• _Exercise_
Count the lines in the data below that contain the string "should", treating uppercase and lowercase as different, and reply with the number only.

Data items

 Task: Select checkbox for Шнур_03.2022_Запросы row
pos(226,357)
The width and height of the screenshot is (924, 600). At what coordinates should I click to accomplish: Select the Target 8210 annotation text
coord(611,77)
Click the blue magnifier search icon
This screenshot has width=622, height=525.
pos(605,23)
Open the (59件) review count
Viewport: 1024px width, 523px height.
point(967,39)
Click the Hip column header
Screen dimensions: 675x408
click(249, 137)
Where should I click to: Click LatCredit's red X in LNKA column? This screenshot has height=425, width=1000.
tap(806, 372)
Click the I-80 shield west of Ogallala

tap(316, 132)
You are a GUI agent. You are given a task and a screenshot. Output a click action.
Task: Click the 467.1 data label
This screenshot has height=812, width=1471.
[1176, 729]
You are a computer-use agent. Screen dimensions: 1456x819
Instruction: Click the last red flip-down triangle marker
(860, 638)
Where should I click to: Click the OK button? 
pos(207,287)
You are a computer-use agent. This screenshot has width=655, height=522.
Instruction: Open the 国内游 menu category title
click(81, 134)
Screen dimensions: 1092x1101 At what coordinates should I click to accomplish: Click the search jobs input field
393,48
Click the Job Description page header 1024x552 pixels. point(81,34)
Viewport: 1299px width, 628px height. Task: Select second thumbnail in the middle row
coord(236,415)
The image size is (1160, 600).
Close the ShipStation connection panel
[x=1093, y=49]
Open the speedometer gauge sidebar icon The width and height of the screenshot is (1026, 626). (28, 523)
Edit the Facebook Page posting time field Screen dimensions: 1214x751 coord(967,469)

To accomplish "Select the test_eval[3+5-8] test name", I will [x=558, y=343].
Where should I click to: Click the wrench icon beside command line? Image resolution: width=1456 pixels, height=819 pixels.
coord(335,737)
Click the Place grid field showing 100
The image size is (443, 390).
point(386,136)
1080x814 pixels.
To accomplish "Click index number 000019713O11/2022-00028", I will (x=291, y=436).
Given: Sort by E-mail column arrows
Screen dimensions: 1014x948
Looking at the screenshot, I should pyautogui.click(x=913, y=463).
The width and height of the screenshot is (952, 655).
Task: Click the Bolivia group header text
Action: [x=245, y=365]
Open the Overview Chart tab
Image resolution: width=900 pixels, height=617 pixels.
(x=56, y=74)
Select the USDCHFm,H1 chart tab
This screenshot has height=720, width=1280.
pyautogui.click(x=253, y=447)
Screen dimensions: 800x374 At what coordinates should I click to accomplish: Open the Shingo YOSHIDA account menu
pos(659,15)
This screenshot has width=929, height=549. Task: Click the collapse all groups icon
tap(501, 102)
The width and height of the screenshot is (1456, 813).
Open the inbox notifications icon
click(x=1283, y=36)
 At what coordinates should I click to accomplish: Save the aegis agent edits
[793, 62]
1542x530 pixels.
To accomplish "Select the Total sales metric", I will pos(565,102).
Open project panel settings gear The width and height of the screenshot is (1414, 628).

• _Written solution_
8